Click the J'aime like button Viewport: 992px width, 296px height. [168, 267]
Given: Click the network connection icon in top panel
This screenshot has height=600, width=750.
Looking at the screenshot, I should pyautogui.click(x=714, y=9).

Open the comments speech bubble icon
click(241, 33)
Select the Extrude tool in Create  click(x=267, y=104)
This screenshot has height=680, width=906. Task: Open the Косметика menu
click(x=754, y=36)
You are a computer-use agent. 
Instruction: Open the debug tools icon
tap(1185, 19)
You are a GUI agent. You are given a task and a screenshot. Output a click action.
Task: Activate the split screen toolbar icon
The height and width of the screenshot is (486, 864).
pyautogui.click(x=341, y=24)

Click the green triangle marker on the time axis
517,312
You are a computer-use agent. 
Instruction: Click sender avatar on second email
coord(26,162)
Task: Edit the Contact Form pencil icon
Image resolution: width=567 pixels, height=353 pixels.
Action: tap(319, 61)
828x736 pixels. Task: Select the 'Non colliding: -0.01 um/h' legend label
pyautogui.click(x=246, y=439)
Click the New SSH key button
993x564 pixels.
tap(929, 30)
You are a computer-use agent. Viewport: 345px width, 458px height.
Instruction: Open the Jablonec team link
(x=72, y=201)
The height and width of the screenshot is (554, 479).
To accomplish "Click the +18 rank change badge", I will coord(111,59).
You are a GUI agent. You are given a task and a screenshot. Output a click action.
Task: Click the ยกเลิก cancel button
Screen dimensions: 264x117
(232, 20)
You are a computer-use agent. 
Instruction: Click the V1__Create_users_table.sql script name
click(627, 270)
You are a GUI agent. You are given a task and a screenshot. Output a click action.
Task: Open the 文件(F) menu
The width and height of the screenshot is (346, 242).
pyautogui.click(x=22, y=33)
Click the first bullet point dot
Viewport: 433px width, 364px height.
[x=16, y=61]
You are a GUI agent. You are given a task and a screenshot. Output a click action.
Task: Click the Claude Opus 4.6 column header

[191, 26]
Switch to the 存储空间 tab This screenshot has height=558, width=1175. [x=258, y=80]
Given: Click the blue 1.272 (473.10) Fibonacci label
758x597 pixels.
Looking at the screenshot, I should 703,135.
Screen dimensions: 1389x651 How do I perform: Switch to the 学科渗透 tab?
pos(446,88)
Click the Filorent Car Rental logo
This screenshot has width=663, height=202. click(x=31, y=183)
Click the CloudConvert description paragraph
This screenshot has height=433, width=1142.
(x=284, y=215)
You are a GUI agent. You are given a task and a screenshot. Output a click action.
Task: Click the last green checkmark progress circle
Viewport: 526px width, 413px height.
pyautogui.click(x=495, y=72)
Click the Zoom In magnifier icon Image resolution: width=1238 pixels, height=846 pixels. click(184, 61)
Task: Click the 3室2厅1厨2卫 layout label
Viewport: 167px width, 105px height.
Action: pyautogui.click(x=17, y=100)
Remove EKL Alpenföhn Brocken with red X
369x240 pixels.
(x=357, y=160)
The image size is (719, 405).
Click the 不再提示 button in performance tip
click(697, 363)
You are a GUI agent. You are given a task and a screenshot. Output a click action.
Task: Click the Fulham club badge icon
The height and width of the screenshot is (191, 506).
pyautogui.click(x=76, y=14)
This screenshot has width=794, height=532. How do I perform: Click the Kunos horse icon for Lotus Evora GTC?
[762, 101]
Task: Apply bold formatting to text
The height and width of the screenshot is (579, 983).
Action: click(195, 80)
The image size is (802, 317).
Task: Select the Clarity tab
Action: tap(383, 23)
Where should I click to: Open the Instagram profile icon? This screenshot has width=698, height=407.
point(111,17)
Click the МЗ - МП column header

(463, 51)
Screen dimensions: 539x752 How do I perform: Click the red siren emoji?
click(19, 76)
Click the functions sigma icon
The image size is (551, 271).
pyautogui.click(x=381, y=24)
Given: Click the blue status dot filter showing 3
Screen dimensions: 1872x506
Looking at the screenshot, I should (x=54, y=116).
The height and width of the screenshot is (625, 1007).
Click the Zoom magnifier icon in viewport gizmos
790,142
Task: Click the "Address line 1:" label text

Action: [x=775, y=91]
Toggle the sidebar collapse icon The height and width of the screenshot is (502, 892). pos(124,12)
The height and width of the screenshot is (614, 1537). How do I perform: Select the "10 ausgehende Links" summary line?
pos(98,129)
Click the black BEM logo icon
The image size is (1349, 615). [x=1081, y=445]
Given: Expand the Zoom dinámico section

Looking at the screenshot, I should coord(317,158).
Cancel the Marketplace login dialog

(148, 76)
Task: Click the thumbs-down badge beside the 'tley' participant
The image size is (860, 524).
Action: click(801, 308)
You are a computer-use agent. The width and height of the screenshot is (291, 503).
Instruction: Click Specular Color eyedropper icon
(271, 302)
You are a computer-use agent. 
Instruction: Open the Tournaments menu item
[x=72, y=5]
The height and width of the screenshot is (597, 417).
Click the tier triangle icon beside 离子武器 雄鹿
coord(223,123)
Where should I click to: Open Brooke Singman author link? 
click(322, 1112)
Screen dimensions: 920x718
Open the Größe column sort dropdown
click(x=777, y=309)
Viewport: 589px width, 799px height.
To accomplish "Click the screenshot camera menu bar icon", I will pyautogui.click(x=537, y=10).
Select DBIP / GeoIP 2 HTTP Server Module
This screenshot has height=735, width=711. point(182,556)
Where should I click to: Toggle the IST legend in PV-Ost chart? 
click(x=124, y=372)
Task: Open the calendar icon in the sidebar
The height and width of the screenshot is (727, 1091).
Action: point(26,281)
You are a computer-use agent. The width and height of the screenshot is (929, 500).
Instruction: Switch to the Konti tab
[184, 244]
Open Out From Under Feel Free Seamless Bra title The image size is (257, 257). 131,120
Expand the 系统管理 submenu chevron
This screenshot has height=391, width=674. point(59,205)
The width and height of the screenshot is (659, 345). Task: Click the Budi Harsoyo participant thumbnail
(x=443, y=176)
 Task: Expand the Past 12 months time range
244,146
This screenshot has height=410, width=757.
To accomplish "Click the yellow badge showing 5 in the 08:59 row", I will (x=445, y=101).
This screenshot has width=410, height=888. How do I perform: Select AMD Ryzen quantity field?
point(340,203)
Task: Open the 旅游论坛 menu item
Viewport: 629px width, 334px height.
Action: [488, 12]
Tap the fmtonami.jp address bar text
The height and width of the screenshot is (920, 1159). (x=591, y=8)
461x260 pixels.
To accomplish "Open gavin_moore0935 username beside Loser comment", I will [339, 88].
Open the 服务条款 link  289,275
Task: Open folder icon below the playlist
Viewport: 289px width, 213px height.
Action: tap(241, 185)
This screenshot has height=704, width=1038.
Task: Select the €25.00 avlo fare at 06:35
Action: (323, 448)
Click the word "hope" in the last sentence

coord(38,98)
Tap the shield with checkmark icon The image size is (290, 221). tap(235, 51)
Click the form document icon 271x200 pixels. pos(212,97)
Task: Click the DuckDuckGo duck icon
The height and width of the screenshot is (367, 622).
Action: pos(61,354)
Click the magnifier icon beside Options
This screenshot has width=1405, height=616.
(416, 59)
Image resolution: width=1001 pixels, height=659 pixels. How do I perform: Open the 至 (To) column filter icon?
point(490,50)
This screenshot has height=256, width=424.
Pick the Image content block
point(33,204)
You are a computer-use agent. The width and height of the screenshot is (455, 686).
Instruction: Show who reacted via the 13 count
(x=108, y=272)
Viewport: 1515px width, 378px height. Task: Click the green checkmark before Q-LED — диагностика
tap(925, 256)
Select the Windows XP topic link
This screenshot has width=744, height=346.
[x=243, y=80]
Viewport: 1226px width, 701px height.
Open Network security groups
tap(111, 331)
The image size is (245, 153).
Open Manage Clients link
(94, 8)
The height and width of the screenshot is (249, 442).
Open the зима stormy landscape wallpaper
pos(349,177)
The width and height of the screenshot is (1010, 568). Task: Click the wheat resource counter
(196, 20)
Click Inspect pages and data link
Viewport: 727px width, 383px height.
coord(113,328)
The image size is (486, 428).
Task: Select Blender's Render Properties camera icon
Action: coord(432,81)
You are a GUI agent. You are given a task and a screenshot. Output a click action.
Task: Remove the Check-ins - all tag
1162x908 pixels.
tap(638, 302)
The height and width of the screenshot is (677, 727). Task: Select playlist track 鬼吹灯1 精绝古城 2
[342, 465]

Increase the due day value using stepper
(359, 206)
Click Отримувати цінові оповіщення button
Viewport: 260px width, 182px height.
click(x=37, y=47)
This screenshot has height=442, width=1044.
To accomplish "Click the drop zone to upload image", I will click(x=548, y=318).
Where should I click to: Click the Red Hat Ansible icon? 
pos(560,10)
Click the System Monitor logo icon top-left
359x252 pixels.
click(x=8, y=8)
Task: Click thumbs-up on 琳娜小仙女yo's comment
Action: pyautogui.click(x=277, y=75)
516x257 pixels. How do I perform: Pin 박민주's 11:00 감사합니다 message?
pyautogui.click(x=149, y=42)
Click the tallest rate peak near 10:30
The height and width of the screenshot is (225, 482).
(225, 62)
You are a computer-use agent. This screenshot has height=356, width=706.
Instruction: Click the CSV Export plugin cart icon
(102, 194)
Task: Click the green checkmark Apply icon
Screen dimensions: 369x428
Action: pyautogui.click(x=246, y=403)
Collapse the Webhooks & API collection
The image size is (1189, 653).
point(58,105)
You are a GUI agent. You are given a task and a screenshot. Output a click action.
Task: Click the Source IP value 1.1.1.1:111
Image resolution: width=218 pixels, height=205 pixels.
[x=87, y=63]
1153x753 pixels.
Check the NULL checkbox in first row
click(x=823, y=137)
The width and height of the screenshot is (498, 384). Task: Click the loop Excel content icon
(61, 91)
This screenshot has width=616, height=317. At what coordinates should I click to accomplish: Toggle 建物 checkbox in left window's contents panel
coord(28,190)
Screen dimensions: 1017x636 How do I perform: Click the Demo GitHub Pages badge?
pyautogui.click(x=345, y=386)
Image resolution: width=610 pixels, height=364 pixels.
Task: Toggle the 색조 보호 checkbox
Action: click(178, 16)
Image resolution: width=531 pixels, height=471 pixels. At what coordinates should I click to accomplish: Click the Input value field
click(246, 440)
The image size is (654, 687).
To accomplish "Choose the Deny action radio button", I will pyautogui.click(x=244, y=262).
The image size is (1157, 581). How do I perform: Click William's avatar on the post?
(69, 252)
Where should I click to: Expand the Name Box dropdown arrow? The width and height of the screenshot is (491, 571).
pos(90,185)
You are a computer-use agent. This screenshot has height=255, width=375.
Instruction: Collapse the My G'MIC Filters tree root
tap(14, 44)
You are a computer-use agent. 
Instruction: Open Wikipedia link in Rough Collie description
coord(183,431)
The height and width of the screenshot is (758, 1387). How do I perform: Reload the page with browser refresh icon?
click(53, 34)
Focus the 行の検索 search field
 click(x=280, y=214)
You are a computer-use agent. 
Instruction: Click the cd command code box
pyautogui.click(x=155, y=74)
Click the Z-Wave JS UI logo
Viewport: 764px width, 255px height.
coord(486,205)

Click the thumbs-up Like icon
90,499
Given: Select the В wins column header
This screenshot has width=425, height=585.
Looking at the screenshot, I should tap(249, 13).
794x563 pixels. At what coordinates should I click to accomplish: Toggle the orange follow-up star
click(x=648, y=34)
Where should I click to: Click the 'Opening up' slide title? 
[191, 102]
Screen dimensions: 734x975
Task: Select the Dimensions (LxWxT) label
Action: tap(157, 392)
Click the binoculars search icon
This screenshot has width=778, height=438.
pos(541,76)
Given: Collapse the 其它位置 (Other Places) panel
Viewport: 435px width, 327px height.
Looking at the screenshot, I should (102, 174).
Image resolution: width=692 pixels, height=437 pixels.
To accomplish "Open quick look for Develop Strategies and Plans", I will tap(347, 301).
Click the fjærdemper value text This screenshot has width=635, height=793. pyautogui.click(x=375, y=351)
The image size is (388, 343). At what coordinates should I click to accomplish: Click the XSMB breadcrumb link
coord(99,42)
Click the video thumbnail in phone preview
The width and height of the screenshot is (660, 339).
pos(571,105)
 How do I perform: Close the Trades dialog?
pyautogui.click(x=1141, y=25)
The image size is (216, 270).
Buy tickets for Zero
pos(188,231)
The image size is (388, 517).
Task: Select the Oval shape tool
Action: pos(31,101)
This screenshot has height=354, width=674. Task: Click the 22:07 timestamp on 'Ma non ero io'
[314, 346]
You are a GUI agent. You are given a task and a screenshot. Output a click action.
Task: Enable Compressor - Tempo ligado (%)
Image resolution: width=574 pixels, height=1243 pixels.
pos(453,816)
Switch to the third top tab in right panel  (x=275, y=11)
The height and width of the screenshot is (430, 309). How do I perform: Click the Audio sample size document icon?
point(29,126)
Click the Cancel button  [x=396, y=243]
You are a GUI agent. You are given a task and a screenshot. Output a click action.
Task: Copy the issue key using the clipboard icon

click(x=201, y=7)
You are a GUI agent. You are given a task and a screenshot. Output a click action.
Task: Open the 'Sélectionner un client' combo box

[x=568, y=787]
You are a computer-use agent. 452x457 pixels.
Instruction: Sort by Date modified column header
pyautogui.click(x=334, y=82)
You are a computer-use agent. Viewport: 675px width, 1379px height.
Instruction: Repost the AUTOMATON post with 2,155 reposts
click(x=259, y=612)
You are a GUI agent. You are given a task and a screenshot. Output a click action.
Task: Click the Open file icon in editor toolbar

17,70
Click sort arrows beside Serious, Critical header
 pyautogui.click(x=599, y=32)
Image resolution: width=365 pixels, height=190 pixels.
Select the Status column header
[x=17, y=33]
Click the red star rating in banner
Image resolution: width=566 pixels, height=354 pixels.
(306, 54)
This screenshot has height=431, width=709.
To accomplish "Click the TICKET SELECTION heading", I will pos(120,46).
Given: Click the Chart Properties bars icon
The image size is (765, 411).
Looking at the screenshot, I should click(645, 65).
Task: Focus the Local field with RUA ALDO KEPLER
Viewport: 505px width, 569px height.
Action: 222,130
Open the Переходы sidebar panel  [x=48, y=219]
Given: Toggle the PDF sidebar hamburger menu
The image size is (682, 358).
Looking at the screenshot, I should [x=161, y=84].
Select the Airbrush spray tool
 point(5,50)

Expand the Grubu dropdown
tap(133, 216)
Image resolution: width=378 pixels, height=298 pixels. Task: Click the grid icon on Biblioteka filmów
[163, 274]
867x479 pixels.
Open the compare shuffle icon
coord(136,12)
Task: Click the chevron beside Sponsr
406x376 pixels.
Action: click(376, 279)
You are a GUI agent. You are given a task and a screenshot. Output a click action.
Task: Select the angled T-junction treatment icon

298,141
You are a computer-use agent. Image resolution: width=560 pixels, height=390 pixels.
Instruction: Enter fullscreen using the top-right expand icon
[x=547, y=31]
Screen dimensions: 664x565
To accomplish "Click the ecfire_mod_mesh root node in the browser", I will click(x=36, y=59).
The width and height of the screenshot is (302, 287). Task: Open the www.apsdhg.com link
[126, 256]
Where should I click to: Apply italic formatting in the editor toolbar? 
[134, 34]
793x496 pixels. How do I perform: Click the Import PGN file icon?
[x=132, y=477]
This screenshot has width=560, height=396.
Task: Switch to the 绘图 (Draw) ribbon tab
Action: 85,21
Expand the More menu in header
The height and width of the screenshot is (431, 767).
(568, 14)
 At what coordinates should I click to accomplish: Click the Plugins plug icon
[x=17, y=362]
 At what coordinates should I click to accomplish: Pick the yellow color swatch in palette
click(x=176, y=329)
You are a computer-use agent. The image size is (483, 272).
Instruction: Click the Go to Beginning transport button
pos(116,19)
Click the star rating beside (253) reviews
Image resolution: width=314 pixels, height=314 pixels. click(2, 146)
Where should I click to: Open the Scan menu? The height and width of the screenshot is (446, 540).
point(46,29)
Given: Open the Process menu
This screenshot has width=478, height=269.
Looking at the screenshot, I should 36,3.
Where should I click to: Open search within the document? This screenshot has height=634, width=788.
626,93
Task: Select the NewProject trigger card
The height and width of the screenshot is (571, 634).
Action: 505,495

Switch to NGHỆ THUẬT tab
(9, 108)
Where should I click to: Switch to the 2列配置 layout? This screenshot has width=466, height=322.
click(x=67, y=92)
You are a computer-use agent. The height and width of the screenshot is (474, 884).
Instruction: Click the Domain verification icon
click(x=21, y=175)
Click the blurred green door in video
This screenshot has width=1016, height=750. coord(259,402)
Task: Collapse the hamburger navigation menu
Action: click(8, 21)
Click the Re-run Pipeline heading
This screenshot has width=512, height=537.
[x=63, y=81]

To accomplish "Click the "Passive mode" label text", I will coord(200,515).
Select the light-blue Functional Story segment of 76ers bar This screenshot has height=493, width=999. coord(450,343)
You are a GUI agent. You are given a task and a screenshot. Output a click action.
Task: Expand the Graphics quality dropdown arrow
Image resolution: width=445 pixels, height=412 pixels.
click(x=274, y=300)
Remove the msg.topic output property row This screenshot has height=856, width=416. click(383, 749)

■ TASK GOAL
Could you return, word for word, only the lines running from the first line of the material above to the line that contains "You are a computer-use agent. Viewport: 345px", inclusive?

■ ANSWER TO THIS TASK
Click the J'aime like button Viewport: 992px width, 296px height. [168, 267]
Given: Click the network connection icon in top panel
This screenshot has height=600, width=750.
Looking at the screenshot, I should pyautogui.click(x=714, y=9).

Open the comments speech bubble icon
click(241, 33)
Select the Extrude tool in Create  click(x=267, y=104)
This screenshot has height=680, width=906. Task: Open the Косметика menu
click(x=754, y=36)
You are a computer-use agent. 
Instruction: Open the debug tools icon
tap(1185, 19)
You are a GUI agent. You are given a task and a screenshot. Output a click action.
Task: Activate the split screen toolbar icon
The height and width of the screenshot is (486, 864).
pyautogui.click(x=341, y=24)

Click the green triangle marker on the time axis
517,312
You are a computer-use agent. 
Instruction: Click sender avatar on second email
coord(26,162)
Task: Edit the Contact Form pencil icon
Image resolution: width=567 pixels, height=353 pixels.
Action: tap(319, 61)
828x736 pixels. Task: Select the 'Non colliding: -0.01 um/h' legend label
pyautogui.click(x=246, y=439)
Click the New SSH key button
993x564 pixels.
tap(929, 30)
You are a computer-use agent. Viewport: 345px width, 458px height.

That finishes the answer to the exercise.